Germany and Austria also have lots of small banks, but most of them are covered by so-called institutional protection schemes, which provide for their bailout and absorption by local peers in case of sudden weakness.
While such schemes create supervisory challenges of their own (on which the SSM has just started a consultation), their viability in Austria and Germany is not a short-term concern. Italy’s banking sector situation is thus uniquely precarious. While it undeniably requires a more decisive approach (and the sooner the better), it does not portend a broader weakness on a pan-European scale.
Uncertainty about future crisis management and resolution
The euro area’s future bank crisis management regime remains blurred. In theory, things are clear. The BRRD dictates future resolution processes.
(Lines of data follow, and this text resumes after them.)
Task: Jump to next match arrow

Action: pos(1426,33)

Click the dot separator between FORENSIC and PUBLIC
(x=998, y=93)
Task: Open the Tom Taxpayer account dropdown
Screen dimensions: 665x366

In the euro area, these processes are managed by the second leg of banking union, the Single Resolution Mechanism (SRM), centred on a Single Resolution Board (SRB) in Brussels, itself endowed with a Single Resolution Fund (SRF).
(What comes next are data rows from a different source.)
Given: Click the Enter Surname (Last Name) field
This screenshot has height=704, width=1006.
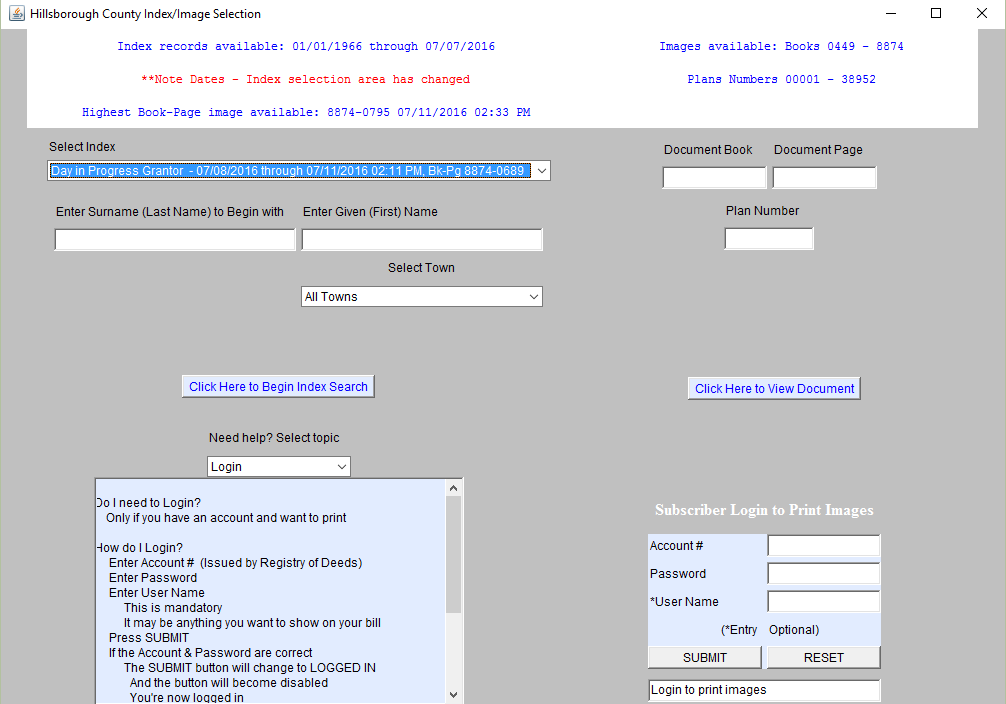Looking at the screenshot, I should [x=174, y=239].
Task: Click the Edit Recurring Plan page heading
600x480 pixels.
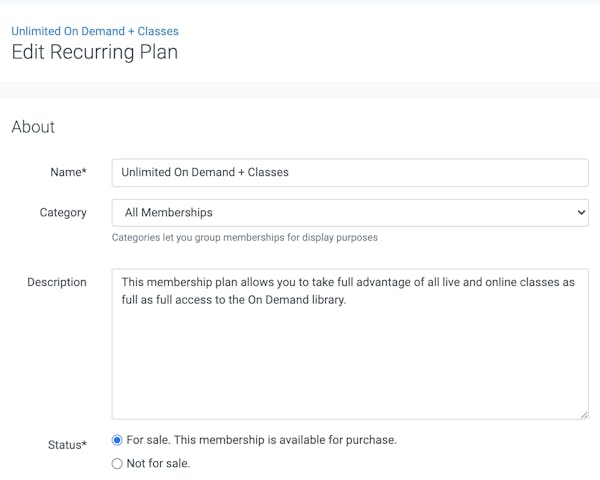Action: pyautogui.click(x=95, y=53)
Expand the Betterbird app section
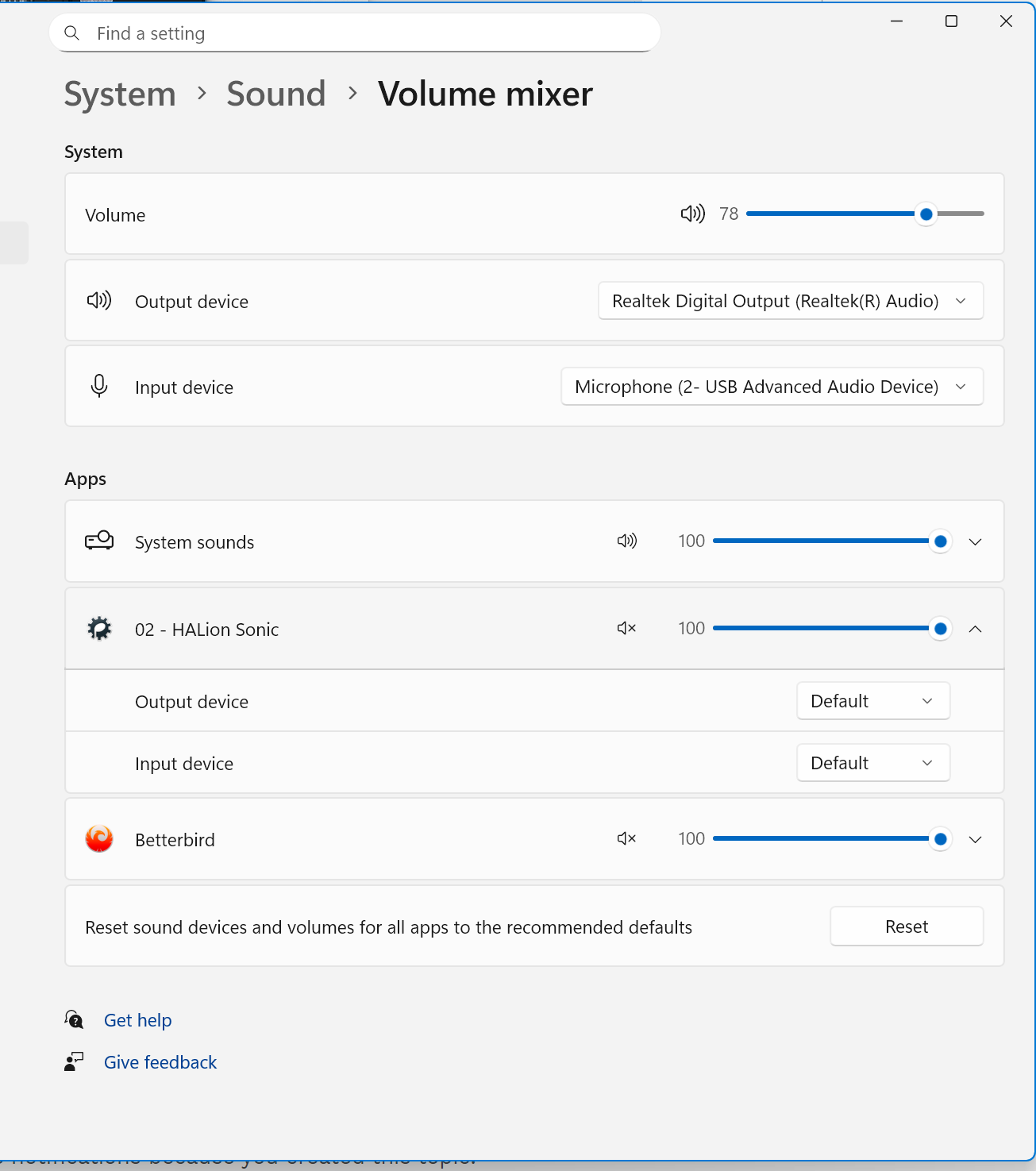1036x1171 pixels. tap(976, 839)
As the saying goes, in theory there is no difference between theory and practice, but in practice there is. The combination of the BRRD and SRM represents a complete change of regime. The automatic bail-in or losses imposed on failing banks’ senior unsecured creditors (up to 8 percent of total assets), and the transfer to the supranational SRB of decision-making authority over resolution schemes, are radical and untested innovations that came into force on January 1, 2016.
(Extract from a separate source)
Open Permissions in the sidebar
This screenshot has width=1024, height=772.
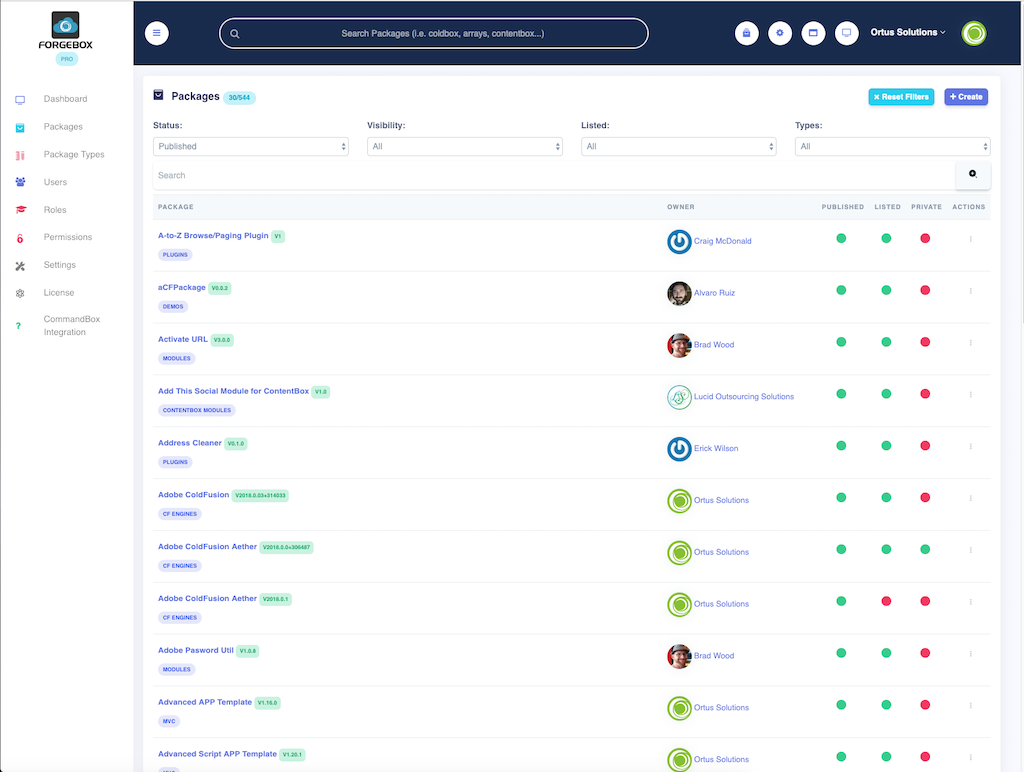click(x=67, y=237)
Even fundamentally healthy transitions produce uncertainty. The old European regime of taxpayer-financed bailouts was politically unsustainable and aggravated the bank-sovereign vicious circle.
In the absence of a European budget, authorities had to impose costs on debt-holders to underpin banking union and preserve the integrity of the euro area. But the long transition towards full mutualisation of resolution funding at the euro area level (not envisaged before 2024) and the fact that deposit insurance remains purely national have deepened that uncertainty.
In November 2015 the European Commission published a project to create a European Deposit Insurance Scheme (EDIS) as a third leg of banking union, complementing the SSM and SRM. But negotiations among member states have barely started, and Germany is so far less than supportive.
The discussion on EDIS now also includes proposals to reduce the current high home bias in many euro area banks’ sovereign debt portfolios. If adopted, these proposals would harden market discipline for sovereign issuers. Some of the more indebted euro area countries, including Italy, resist them.
Europe’s SRM framework remains a work in progress.
Europe’s SRM framework remains a work in progress. National authorities, not the SRB, are to oversee the implementation of resolution schemes. The legal requirement in BRRD, that no creditor should be worse off in a resolution than if the bank had gone through a court-ordered insolvency, prevents the resolution processes from being consistent across countries as long as bank insolvency frameworks remain different, or even increasingly divergent from one another following several recent national law changes.
The contentious decision by the Bank of Portugal at the end of 2015 to bail in some but not all senior creditors of Novo Banco has put all these challenges into focus. It was made before the SRM entered into force and thus has no precedent value in a narrow sense. But by highlighting the new reality of losses incurred on senior debt, it acted as a wake-up call.
It is a good thing that many investors were thus shaken out of their complacency and became more aware of the current European bank resolution framework, warts and all. These uncertainties will not be removed any time soon. But as the new resolution regime sets in, markets will gradually become more able to price in Europe’s new willingness to let weak banks fail.